I'm not sure if something has changed about my system but I find that filtering Unix manual pages through my grep
command isn't working. Do you know what's wrong?
For example, consider the jq manual page compiled from the following code.
.
.IP "\(bu" 4
\fB\-\-slurp\fR/\fB\-s\fR:
.
.IP
Instead of running the filter for each JSON object in the input, read the entire input stream into a large array and run the filter just once\.
.
If I want to quickly look up the --slurp
switch, then I usually filter the jq
manual page through grep
like the following terminal session shows.
$ man jq | grep -- --slurp
$
Notice how nothing is returned.
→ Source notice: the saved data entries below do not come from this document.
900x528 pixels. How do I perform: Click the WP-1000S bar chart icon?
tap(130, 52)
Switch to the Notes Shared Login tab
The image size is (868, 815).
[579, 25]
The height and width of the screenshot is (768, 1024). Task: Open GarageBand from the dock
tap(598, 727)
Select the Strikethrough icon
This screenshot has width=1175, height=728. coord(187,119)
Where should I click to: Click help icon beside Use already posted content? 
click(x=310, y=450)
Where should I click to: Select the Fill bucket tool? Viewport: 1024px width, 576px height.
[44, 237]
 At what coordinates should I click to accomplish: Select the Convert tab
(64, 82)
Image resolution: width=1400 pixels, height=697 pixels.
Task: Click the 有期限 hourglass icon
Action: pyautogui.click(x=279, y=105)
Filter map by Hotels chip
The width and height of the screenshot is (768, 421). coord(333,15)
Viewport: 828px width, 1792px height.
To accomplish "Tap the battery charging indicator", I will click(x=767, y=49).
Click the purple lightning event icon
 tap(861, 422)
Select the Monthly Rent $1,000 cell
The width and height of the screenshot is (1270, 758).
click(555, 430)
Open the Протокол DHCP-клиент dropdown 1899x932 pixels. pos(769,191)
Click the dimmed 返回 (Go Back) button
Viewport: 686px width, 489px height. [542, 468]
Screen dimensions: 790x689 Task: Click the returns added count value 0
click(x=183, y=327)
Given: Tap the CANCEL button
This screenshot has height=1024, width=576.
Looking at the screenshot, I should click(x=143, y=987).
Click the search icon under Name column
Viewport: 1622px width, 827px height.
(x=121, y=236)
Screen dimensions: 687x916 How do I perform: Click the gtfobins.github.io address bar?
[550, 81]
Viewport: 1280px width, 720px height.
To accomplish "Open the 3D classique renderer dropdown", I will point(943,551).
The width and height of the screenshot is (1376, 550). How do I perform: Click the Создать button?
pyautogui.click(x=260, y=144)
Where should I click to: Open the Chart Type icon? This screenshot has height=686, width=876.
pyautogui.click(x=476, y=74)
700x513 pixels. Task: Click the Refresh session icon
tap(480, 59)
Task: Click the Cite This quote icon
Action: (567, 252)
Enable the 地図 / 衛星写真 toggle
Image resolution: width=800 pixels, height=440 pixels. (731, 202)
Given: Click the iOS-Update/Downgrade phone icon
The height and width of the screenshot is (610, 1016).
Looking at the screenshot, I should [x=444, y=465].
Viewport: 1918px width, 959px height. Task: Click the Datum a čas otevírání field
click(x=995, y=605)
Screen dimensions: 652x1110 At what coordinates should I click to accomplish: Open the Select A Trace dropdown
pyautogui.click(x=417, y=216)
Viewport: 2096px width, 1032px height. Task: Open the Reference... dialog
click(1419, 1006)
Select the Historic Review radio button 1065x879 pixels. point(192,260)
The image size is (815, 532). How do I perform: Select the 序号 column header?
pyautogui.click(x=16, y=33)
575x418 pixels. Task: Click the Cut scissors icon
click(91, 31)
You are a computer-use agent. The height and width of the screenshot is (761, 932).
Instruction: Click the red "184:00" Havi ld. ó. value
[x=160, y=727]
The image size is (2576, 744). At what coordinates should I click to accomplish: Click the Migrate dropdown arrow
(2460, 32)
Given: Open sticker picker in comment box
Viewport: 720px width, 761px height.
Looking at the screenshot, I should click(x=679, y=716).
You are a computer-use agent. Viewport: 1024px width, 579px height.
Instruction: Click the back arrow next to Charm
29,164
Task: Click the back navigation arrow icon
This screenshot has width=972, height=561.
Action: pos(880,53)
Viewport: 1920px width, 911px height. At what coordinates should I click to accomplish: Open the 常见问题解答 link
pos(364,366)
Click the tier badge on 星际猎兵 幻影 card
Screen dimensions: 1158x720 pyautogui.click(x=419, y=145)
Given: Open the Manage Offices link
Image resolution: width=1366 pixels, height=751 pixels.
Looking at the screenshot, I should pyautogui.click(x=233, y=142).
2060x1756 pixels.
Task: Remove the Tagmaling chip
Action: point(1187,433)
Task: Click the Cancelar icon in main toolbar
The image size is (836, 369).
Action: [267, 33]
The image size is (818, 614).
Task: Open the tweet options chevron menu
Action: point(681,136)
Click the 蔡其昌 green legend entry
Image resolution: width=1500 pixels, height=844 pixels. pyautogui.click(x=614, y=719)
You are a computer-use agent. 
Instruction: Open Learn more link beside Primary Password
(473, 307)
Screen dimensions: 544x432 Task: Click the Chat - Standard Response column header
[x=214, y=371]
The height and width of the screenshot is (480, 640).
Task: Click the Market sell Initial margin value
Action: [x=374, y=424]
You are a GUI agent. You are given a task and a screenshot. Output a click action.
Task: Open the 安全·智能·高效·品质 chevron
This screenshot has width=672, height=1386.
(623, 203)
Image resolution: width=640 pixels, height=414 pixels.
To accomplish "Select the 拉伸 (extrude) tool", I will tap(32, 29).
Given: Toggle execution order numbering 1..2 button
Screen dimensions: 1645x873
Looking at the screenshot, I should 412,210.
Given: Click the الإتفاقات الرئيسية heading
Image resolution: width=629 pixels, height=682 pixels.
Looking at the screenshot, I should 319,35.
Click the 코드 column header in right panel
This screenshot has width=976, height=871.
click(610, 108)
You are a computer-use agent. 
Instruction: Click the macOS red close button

That's weird, the expected result is something like the following.
$ man jq | grep -- --slurp
• --slurp/-s:
That's expected because if I actually run man jq
command and use the /
search keystroke, then search for --slurp
, then that works.
# ...
• --slurp/-s:
Instead of running the filter for each JSON object in the input, read the entire input stream into a large array and run the filter just once.
I'm guessing there is a problem with special characters but I'm not sure. I tried putting the manual page through cat
command but that also didn't work. I also tried removing all special characters—see How to remove all special characters in Linux text—but that also didn't work.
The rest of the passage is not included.